■ **YOUR OBJECTIVE**
From the entries provided below, copy each line that contains the word "sidebar".
RECORDS PROVIDED Block Start
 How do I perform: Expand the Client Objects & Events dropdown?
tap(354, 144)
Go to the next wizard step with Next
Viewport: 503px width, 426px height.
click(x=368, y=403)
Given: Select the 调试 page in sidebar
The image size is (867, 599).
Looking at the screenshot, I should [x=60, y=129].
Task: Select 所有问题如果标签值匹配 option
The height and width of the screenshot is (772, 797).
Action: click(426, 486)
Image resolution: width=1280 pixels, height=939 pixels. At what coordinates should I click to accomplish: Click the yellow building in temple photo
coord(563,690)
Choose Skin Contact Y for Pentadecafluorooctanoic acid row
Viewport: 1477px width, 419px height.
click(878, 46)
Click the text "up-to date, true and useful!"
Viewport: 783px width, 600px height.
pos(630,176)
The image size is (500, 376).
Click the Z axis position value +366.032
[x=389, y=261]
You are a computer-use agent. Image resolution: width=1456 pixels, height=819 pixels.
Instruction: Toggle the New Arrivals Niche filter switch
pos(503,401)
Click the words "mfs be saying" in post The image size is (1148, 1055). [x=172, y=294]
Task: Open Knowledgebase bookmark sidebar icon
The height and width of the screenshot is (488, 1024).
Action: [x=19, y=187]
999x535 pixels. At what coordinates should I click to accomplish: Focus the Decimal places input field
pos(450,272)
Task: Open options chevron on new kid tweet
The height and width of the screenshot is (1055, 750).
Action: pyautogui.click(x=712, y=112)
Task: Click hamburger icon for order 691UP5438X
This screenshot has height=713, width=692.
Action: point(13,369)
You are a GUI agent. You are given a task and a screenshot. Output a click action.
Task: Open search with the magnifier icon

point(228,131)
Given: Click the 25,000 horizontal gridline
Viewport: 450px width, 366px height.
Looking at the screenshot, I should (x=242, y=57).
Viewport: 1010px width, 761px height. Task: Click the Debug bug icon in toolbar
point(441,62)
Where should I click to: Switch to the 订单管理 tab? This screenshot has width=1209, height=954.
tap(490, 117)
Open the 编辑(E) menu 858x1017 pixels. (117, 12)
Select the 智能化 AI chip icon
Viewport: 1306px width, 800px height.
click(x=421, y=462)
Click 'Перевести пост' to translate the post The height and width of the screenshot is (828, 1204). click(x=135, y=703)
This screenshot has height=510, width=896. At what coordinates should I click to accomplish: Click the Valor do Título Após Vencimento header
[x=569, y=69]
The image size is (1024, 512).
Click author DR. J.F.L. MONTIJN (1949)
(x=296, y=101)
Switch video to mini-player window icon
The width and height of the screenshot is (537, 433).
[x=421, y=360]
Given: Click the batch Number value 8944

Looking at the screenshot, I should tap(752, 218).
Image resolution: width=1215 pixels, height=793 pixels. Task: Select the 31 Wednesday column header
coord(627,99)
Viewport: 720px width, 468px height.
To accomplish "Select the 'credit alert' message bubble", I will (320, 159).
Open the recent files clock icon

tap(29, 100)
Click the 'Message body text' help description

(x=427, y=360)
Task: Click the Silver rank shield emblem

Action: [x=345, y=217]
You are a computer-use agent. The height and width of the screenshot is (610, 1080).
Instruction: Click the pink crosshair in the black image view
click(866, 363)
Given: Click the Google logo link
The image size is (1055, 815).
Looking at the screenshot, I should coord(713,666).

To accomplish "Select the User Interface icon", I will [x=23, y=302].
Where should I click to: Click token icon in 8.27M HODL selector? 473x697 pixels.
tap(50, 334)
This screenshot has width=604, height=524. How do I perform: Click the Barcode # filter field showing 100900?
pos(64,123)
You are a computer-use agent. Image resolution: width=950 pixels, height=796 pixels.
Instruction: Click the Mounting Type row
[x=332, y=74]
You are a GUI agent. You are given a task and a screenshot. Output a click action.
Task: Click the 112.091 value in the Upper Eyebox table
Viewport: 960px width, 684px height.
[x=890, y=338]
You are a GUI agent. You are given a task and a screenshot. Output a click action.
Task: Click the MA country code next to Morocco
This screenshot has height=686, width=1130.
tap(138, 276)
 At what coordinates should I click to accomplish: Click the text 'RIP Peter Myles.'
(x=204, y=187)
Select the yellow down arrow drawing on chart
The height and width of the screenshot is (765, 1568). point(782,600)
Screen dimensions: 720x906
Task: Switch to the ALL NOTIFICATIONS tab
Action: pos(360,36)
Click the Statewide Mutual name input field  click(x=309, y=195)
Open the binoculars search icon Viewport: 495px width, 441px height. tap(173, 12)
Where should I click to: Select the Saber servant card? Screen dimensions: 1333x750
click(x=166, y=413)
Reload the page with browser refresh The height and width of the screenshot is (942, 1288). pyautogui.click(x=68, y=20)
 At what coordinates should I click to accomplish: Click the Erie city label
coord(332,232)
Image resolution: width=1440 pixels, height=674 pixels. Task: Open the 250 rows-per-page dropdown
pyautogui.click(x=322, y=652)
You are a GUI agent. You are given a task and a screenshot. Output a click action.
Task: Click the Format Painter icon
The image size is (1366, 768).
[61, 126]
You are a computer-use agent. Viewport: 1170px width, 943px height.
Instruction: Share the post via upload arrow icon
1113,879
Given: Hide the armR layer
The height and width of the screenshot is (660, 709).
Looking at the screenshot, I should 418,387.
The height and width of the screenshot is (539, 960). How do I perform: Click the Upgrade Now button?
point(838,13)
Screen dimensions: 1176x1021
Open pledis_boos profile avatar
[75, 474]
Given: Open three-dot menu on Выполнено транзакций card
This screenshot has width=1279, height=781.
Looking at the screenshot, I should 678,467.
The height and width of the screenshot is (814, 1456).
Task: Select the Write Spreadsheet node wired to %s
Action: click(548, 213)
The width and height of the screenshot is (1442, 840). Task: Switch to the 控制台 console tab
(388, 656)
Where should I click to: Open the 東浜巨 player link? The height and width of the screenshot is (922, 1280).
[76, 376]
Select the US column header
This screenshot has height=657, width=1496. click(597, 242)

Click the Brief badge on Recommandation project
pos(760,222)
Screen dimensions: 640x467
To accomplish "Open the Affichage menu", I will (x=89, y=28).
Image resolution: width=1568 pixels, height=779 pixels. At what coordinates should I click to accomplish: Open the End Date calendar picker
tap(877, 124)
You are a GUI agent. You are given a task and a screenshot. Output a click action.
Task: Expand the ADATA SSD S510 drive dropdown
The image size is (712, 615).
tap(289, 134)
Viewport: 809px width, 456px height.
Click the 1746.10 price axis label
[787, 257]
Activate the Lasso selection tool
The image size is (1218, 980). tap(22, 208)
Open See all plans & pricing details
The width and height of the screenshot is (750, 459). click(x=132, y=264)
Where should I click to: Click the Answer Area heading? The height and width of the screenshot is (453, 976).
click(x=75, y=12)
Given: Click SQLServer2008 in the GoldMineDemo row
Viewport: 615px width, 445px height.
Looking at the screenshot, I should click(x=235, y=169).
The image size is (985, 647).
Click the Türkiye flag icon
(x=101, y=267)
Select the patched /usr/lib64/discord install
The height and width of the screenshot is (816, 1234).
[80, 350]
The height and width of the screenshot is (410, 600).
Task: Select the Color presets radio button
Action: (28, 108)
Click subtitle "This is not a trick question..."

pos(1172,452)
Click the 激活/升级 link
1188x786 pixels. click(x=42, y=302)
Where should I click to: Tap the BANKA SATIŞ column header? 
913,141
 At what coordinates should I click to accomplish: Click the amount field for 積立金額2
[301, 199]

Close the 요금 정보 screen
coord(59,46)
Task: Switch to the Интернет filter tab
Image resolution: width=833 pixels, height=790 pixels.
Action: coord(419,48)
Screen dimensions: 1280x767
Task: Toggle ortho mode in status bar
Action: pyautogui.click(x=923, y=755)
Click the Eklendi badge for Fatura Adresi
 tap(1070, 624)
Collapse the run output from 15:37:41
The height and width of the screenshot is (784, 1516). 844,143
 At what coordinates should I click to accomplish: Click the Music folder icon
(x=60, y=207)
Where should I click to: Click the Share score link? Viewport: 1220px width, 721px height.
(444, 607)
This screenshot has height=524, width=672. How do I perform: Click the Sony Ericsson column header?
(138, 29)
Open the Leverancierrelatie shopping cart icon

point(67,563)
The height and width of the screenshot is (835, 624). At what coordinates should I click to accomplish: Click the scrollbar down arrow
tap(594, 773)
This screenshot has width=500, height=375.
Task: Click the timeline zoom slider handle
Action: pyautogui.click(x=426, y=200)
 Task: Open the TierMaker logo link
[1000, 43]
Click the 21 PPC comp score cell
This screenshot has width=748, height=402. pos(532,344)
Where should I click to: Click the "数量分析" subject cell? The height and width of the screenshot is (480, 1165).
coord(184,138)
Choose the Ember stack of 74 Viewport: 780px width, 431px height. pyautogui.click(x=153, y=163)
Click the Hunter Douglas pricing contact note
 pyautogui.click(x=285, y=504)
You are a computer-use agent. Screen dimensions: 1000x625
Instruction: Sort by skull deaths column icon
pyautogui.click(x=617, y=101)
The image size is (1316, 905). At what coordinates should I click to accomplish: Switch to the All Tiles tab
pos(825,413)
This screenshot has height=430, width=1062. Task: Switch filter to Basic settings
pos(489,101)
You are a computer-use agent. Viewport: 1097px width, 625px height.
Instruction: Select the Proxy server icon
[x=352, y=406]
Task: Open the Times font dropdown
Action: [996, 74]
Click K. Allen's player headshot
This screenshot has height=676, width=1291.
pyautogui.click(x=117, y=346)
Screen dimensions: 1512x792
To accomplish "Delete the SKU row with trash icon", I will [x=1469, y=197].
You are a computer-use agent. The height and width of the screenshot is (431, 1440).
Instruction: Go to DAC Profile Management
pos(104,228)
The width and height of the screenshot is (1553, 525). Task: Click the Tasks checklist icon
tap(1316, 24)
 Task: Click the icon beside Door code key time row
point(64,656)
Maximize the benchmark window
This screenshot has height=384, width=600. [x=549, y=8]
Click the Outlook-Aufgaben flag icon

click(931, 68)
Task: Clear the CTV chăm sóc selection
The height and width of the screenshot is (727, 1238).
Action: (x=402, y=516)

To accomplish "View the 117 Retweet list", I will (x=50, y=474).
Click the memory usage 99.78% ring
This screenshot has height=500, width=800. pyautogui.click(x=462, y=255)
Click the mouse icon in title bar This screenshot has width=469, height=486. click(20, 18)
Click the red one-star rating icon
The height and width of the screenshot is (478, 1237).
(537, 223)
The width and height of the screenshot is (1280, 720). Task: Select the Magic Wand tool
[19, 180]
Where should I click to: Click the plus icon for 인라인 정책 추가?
RECORDS PROVIDED Block End
■ **ANSWER SPACE**
Given: Select the 调试 page in sidebar
Task: Open Knowledgebase bookmark sidebar icon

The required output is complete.